Day 10 of my fever. I woke up with the fever a week ago Saturday, when Patty and I were in South Carolina, visiting my ailing father. She had to drive all but about an hour of the way back home that day so we could be back for worship the next morning. But, when morning came, I was in no shape to be in church. And there's been fever every morning since.
Fortunately, as it turns out, tests were already scheduled that the pulmonary specialist will use to get to the bottom of what's going on. I'd had a chest x-ray on September 7, which revealed areas of "abnormality" in both lungs, and a C-T scan was already scheduled for this past Monday, the first Monday back from South Carolina. Also, this past week, I had much blood work done, and endured a throughly distasteful surgical procedure called a bronchoscopy, during which lung tissue was removed for biopsy and for culture.
So now, I wait. On Wednesday afternoon I meet with the pulmonary specialist to see what we're dealing with and what the treatment will be. I have a few hours each day of semi-lucid thinking (usually aided by Tylenol).
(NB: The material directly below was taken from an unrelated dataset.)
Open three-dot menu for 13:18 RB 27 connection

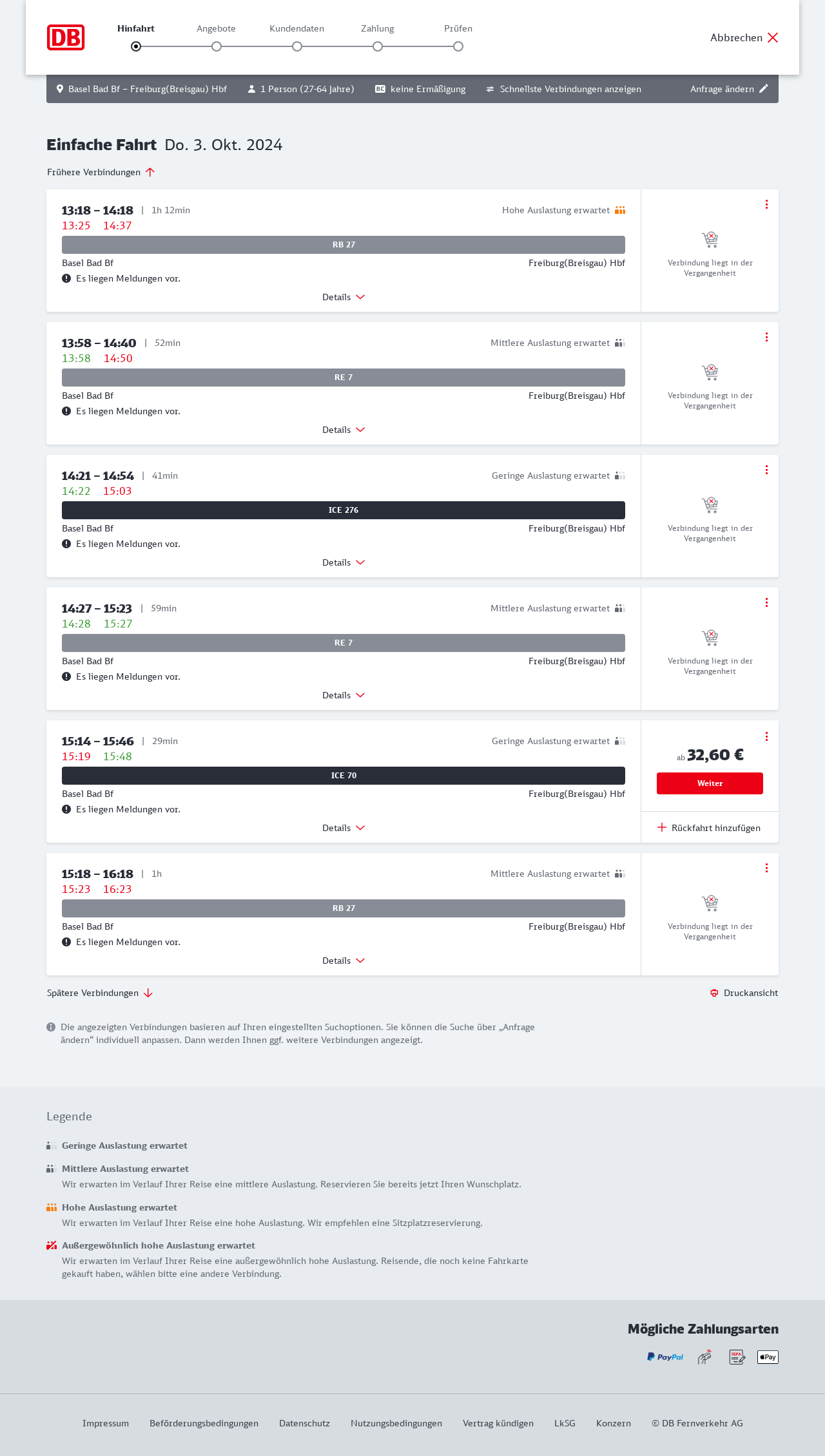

I've walked with hundreds -- probably into the thousands -- of people through sickness during nearly three decades of being a parish pastor. But this is the first time I've been this sick for this long. I don't know how to do it!
I am better at it than I was a week ago, as a result of my prayer and thining!
For instance, I spent this past summer immersed in the writings of two Spanish 16th century mystics, Teresa of Avila and John of the Cross. Teresa was sick a lot -- and she saw sickness as periods of spiritual growth. She writes that it gave her insight on Christ's sufferings. Otherwise, Christ's sufferings are only an intellectual concept, and we don't truly appreciate them. Hmmm. That's entirely counter to our therapeutic culture, isn't it? We're supposed to be feeling good all the time, right? If we don't feel good, then there's something wrong with us, right? So, I'm chewing on what Teresa writes. Hmmm. For another matter, it's so easy to move from what she writes, and to say that suffering is good. That is certainly not the case! But there is perverted theology in the Christian tradition that would make that claim. There's danger there.
John of the Cross wrote somthing that's more helpful for me. He urges us to look at what most bothers us during a period of suffering. When we identify that, then our spiritual task is to detach ourselves from that concern -- because that gets in the way of receiving the love of God during the suffering. That one is easy for me to understand. Those first nights of the fever, my dreams were lively with exaggerated anxiety -- projects that I needed to get to, responsibilities that I needed to fulfill, people whose needs I needed to meet. There was no possibility of God's love getting through all that crap. So: detach. Let go. Allow God's love free flow. There is healing in that.
Want to know one thing that's helped me with that detachment? Each morning I wake up, and I find that the world is still turning. Yes, it's true! It's true even though I haven't been doing a single "constructive" thing to help the world turn. So: detach. Let go. Allow God's love free flow. I am indeed receiving much spiritual and emotional healing, even as I wait for physical healing.